Il y a des chances que nous allions à Batavia même et qu’Oscar doive travailler sous Elout, ou alors que nous partions à Kediri, à la fabrique de là-bas, cela environ dans 6-8 mois. Seulement mes chers, je n’y crois pas encore et vous conseille d’en faire autant. On verra et on s’en réjouira quand on saura quelque chose de plus précis. Pour le moment nous ne savons que ceci. Mr. Bigot, le vrai directeur de la Mexolie et de beaucoup d’autres établissements de la banque, donc le patron d’Elout pour le moment, va en congé en Europe l’année prochaine. Alors Elout prendra sa place et quelqu’un devra prendre la place d’Elout, ou plutôt Elout devra avoir quelque aide, une sorte de secrétaire surtout pour les affaires des Mexolies. Alors ils ont décidé de prendre un des comptables de la Mexolie. Il y en a trois en jeu.
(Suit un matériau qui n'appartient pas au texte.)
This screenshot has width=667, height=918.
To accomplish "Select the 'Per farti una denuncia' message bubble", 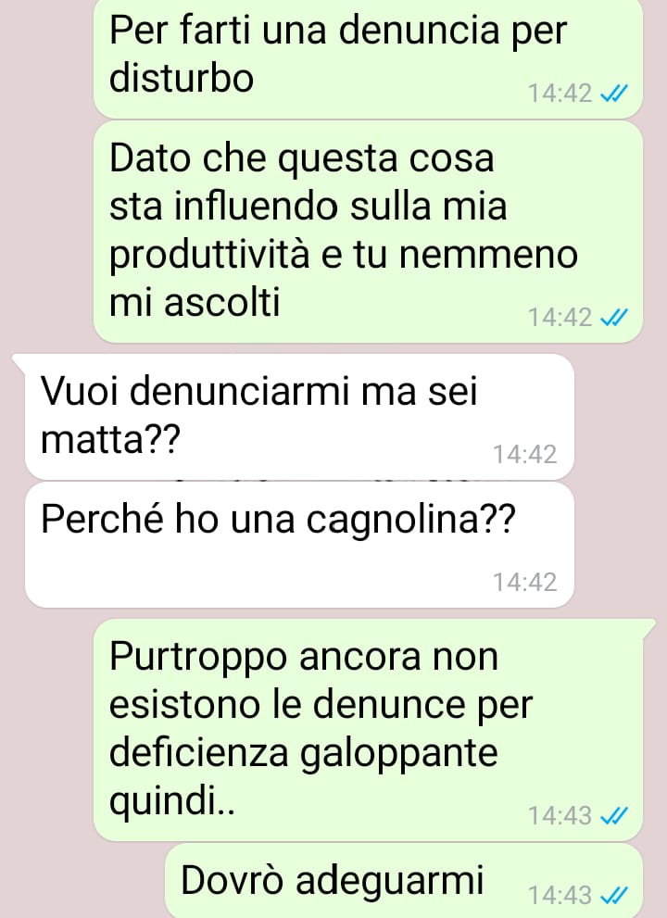I will tap(369, 58).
M. Saaier qui est à Kediri, mais qu’Elout ne peut pas sentir et avec qui il ne s’entend pas du tout dans son travail, M. Kletton actuellement à Banjoewangi qu’Elout trouve trop bête  et pas du tout approprié, et last but not least, Buby. Le draw back de Buby c’est qu’il n’est ici que depuis 2 ans, alors que les autres le sont beaucoup plus. S’il est placé à Batavia, il faudra qu’il travaille dur, encore plus dur qu’ici pour se mettre au courant et pour garder la situation. Ce changement ne nous apporterait pas d’avancement financier, nous aurions là à Batavia Fl. 400.— mais sans maison, eau, électricité et docteur, ce qui équivaudrait à notre paye d’ici, seulement la situation ouvrirait des perspectives, car c’est toujours un avantage d’être dans le sillage de la direction Enfin, qui vivra verra. Une chose, ne te fais pas encore des illusions et des châteaux en Espagne pour nous, moi je reste pessimiste jusqu’à ce que j’aie des précisions de la chose, ensuite je me réjouirai.

Demain les Elout partent, alors j’aurai de nouveau du temps à moi pour liquider ma correspondance.
Mardi matin. J’ai dû quitter hier soir parce que j’avais trop sommeil, et Buby aussi voulait aller se coucher, Constatons vite un fait réjouissant : ma diarrhée va beaucoup mieux, ce sont ces remèdes qui m’ont aidé. J’étais bête, je les aussi à la maison mais je n’ai pas pensé à les prendre. C’est du Norit, une sorte de charbon qui absorbe toutes les mauvaises substances dans l’intestin. Ce n’est pas un vrai remède, on peut le prendre à tort et à travers, cela ne gêne jamais. En Hollande et ici, en Angleterre aussi on l’emploie beaucoup, mais je ne me rappelle pas l’avoir vu en Suisse. C’est dommage, c’est aussi très bon quand on a bu beaucoup pour ne pas avoir de gueule de bois le lendemain, etc.
Depuis deux jours l’air est chargé d’électricité, c’est fou. L’atmosphère est très lourde, on se sent fatigué, et de temps en temps il y a un formidable coup de tonnerre, le ciel est gris sombre et il pleut assez souvent.
Ce matin, en ouvrant la maison j’ai été admirer mon jardin et je me suis dit que ce sera quand même dommage quand je le quitterai ! ah le cœur humain !
J’oubliais encore de vous raconter qu’Oscar et Elout, un jour sur les terrains de la fabrique ont abattu 17 pigeons, alors je les ai fait rôtir et avec un petit bouillon, des asperges comme entrée, ces pigeons avec de la compote, un pudding avec de la crème, cela m’a fait un petit souper pas cher que j’ai offert aux Elout, samedi soir. On a passé une gentille soirée. Et voilà mes chers, toutes les nouvelles de la semaine.